I didn’t know what to say after that. Mom and Dad didn’t seem to know what to say either. Dad wouldn’t even look at me. He was staring at the wall over my bed as if he wanted his gaze to burn a hole in it. Everything felt wrong somehow. Being in my room now, in my home with my parents… it seemed awkward and empty. I kept thinking this was how it would feel if the walls and the roof and the furniture—all the things that made our house familiar and comfortable and secure—had been ripped away.

And it was because of her.

“Why’d that lady come here?” My voice sounded strange and broken.

Mom sighed. “She was just doing her job. Zavier, there’s something you have to understand. Your father and I didn’t know it, but you have… another set of parents, your biological parents, who—”

“They can’t just take him,” Dad snapped furiously at Mom. His eyes were locked on her as if I had disappeared from the room.
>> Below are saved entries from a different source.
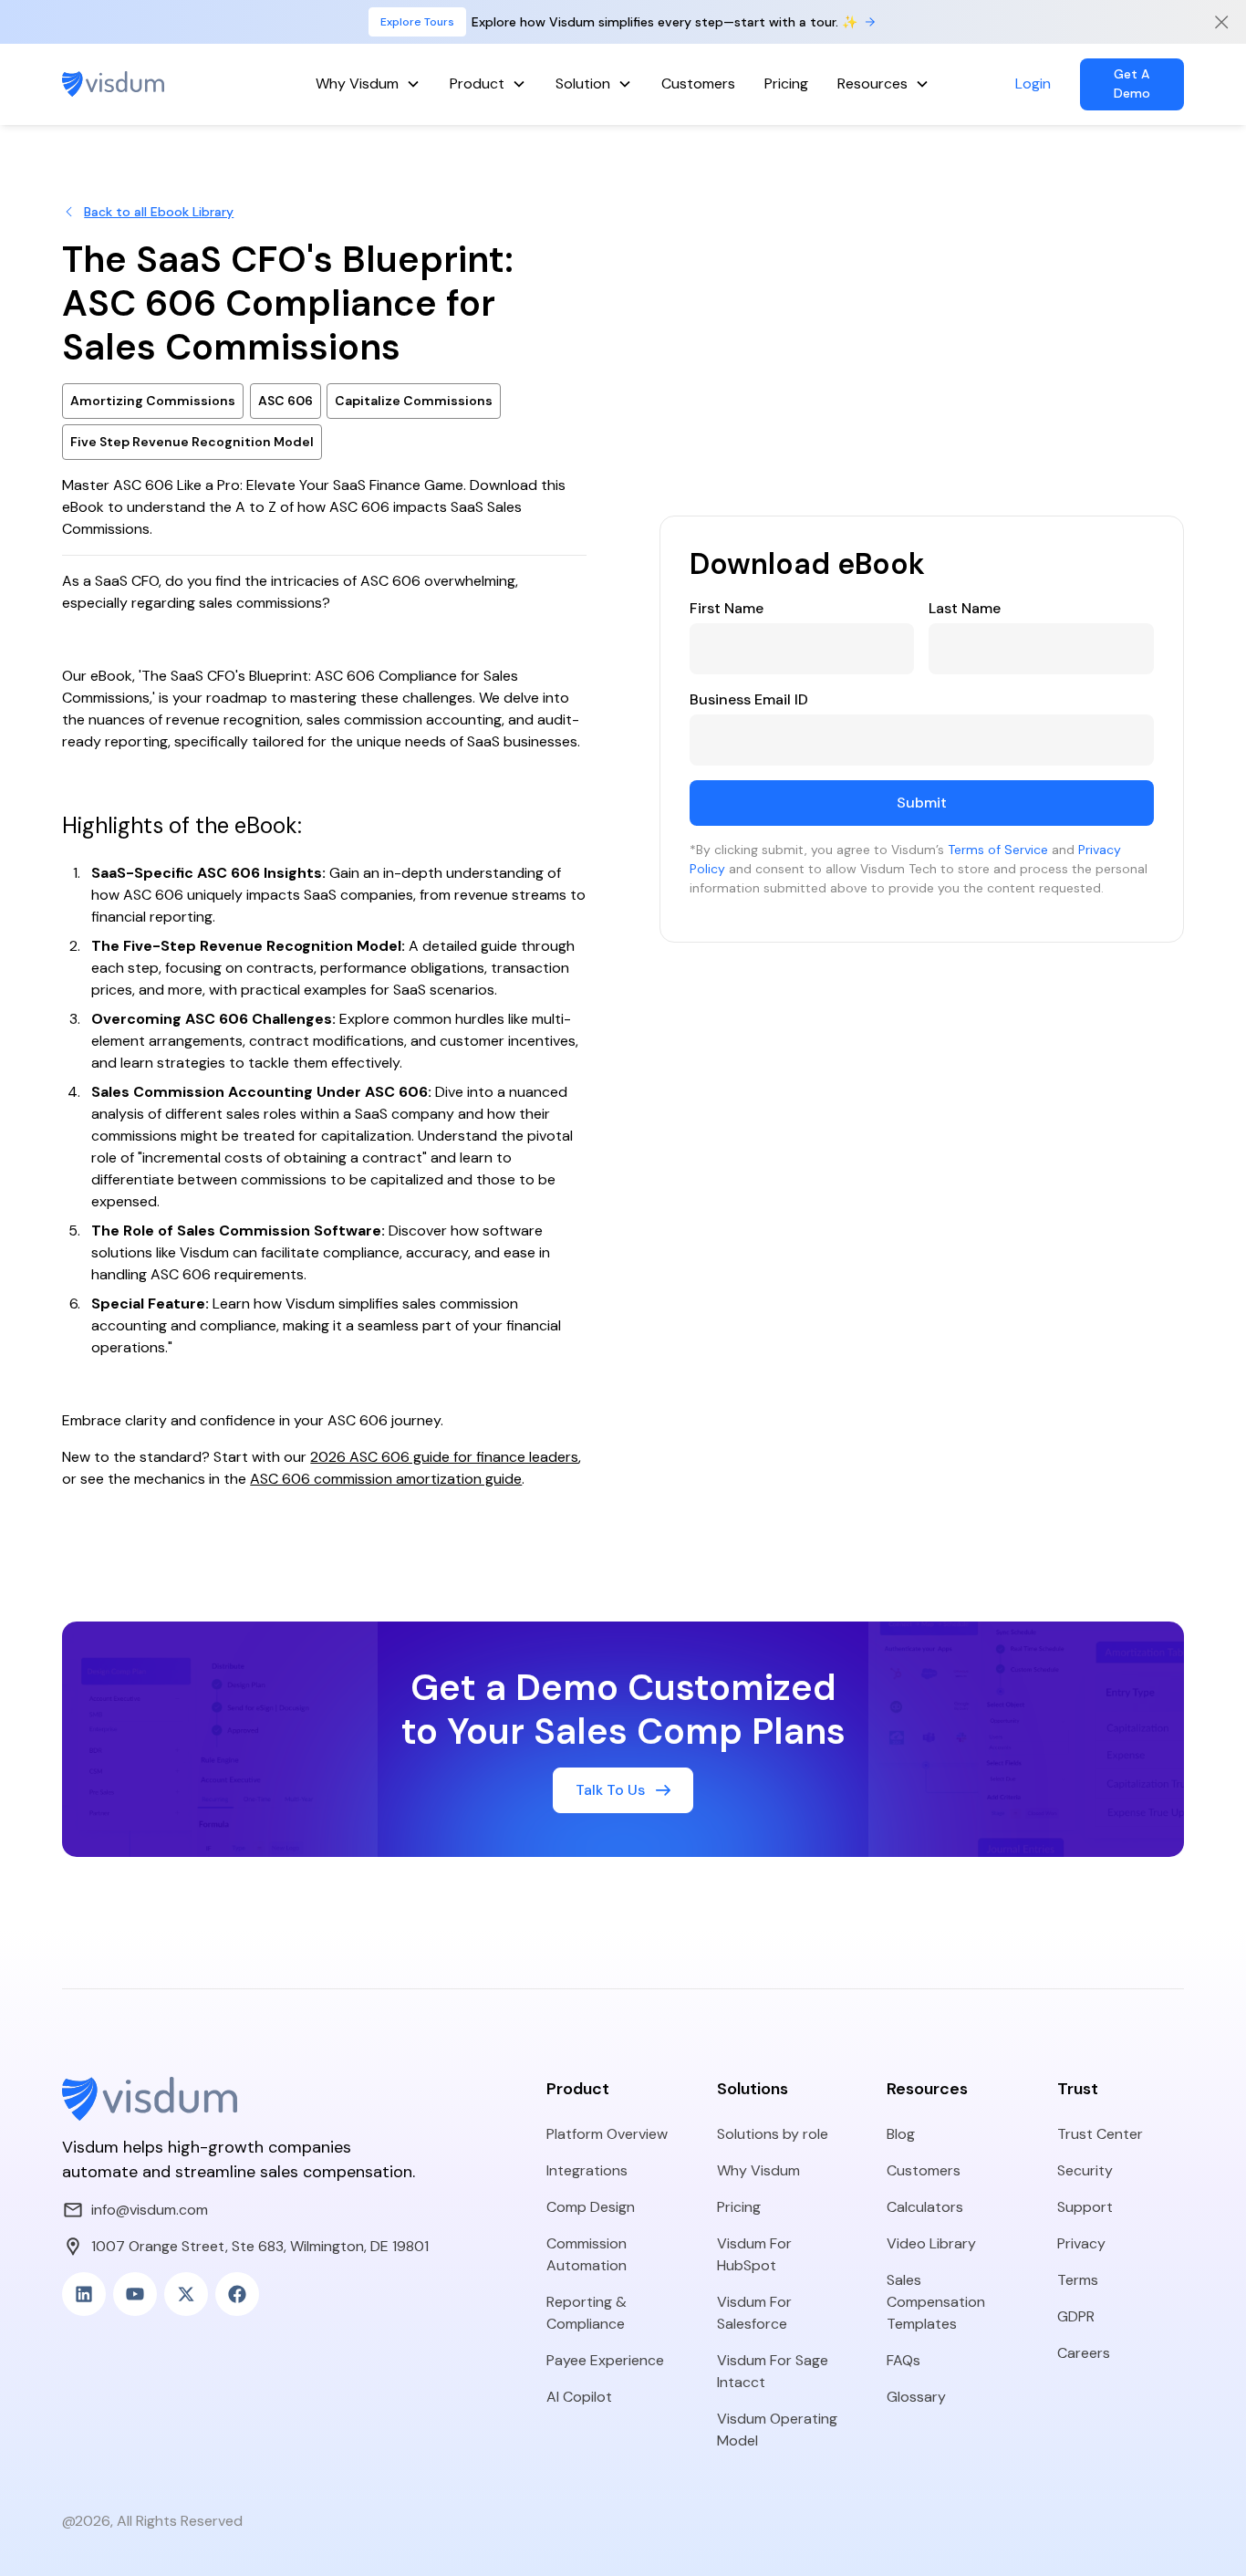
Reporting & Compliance (586, 2312)
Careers (1083, 2352)
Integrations (587, 2170)
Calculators (925, 2206)
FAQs (903, 2360)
The blaze in those eyes wasn’t just anger; it was also fear. “Zavier’s been our son for almost fourteen years, and the FBI can’t just waltz in here and expect to take him away from us!”
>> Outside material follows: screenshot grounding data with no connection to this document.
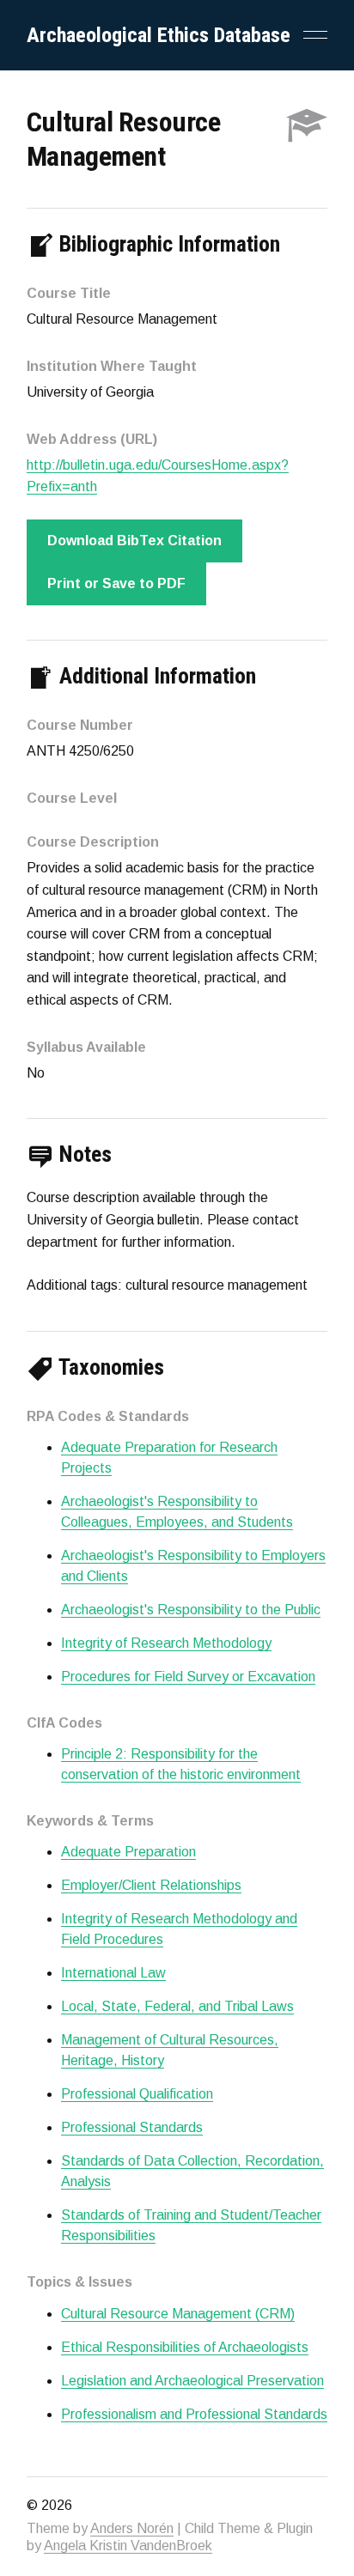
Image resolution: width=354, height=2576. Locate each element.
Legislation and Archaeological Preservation (192, 2380)
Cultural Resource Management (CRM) (178, 2313)
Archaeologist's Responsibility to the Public (190, 1609)
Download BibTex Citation (134, 540)
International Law (113, 1972)
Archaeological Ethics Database (158, 35)
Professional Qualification (137, 2094)
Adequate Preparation (128, 1851)
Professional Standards (132, 2127)
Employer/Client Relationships (151, 1885)
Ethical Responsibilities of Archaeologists (184, 2347)
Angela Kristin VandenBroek (128, 2545)
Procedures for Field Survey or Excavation (188, 1676)
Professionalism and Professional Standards (194, 2414)
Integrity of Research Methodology (166, 1643)
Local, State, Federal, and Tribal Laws (177, 2006)
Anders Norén (132, 2528)
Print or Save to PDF (116, 583)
Mom turned to him at once. “Charles, I can’t have you in here upset right now. Step outside, take a walk around the block, and let me talk to Zavier.”

Dad put a hand over his mouth. His eyes shifted wildly, and then he hurried out of the room. Seconds later, I heard the front door slam. I’d never seen him afraid before, and that scared me even more, but not nearly as much as what he’d said.
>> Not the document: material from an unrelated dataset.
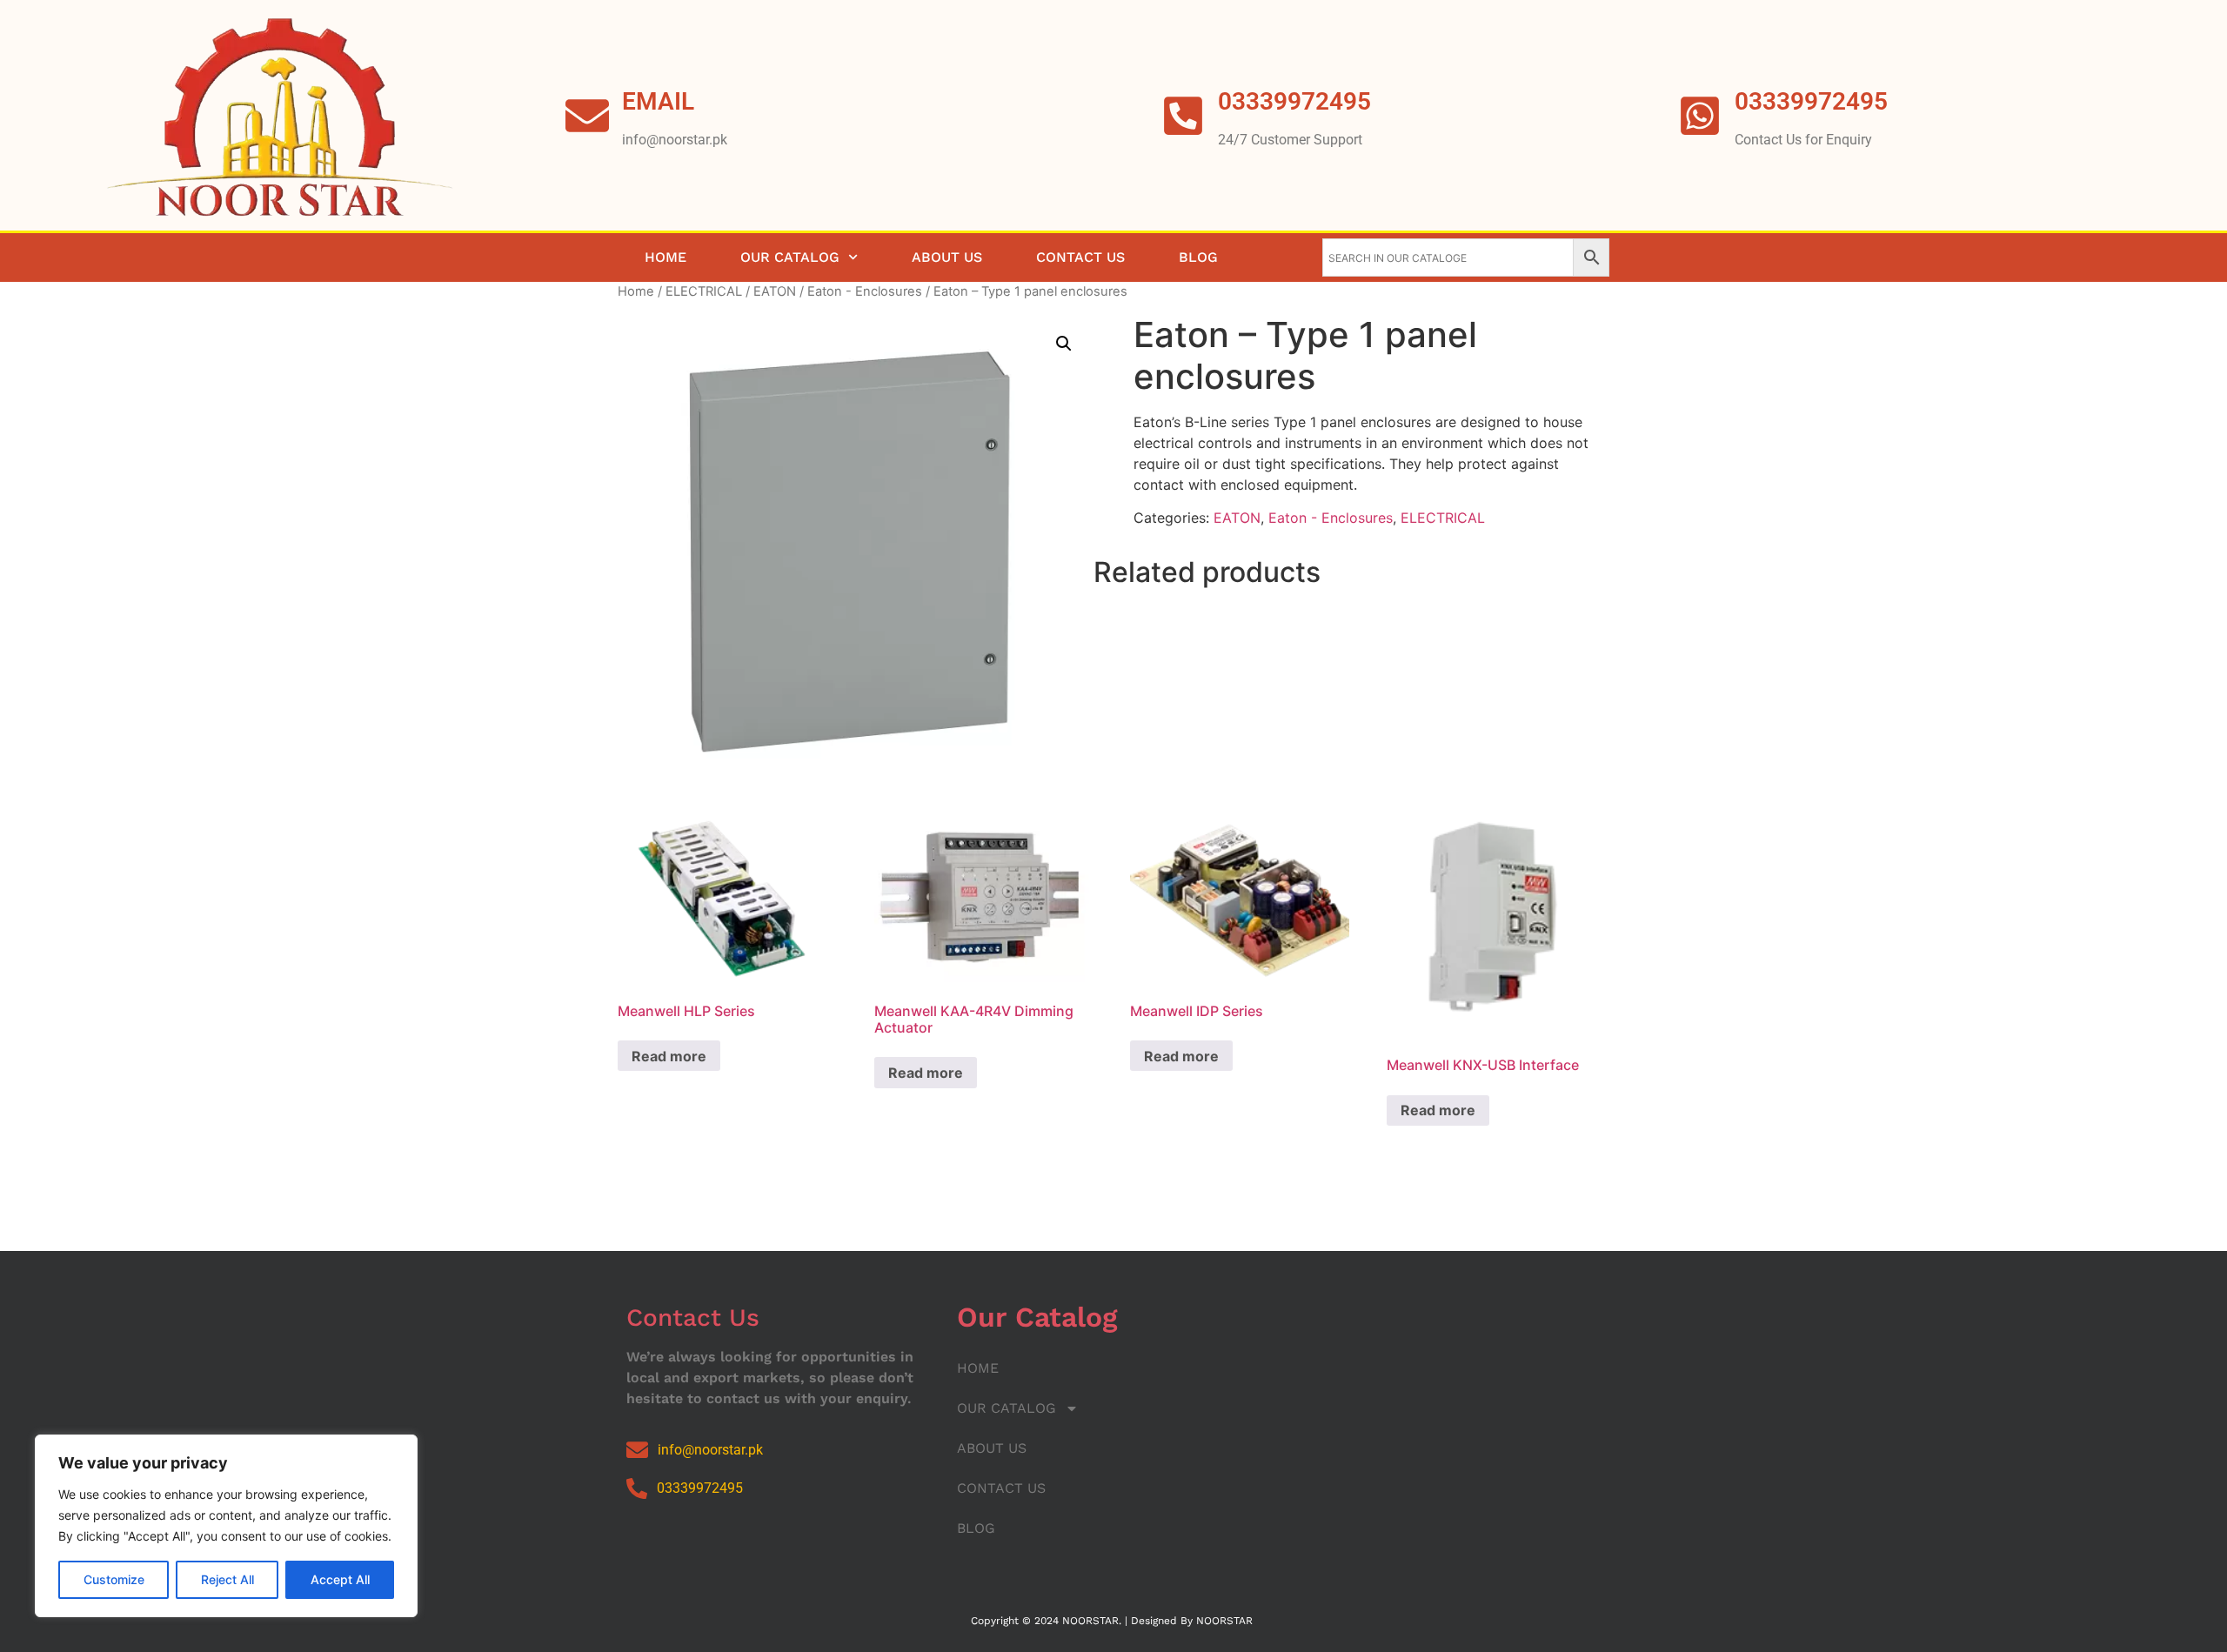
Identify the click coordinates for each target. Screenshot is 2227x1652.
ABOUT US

I could feel myself shaking. “Mom… what did Dad mean? What’s happening?”

She held out a hand to me. “Come here, sweetheart.”

I got up and sat next to her on the bed. She put her arms around me and pulled me close.

“When your father and I got married, one of our biggest dreams was to bring a child into our family. We found out later that we weren’t able to have children, so we went to an adoption agency where we got you, a baby who needed us the same way we needed a baby. You know how very much we love you, and nothing will ever change that.”

“Yeah, I know, Mom.”

“Good.” She squeezed my shoulder. “Now, at the time of the adoption, there was a birth certificate for you listing the names of your natural mother and father. There was also a statement signed by your mother giving up her parental rights, and there was another certificate showing that your natural father had died. Those documents made it possible for your father and me to adopt you. But today, we found out those documents are fakes.”

“So what does that mean? Is the adoption fake too? Do you have to do it over again or something?”

Mom shook her head. “Things are a little more complicated than that. The woman who signed that statement and turned you over for adoption was not your natural mother.”

“Who was she, then?”

“The FBI doesn’t know. Agent Henley said they are doing everything they can to track her down. They believe she stole you away from your real parents so she could collect money from the adoption agency. At that time, the agency paid big sums of money to a mother who signed over her child, supposedly to reimburse her for medical expenses and such. Agencies like that are essentially buying babies. But what matters most here is that your real parents called the police when you disappeared. The police and the FBI have searched for you for years.”

“So Agent Henley found me here.”

“Yes. And now that you’ve been found, your natural parents want you back.”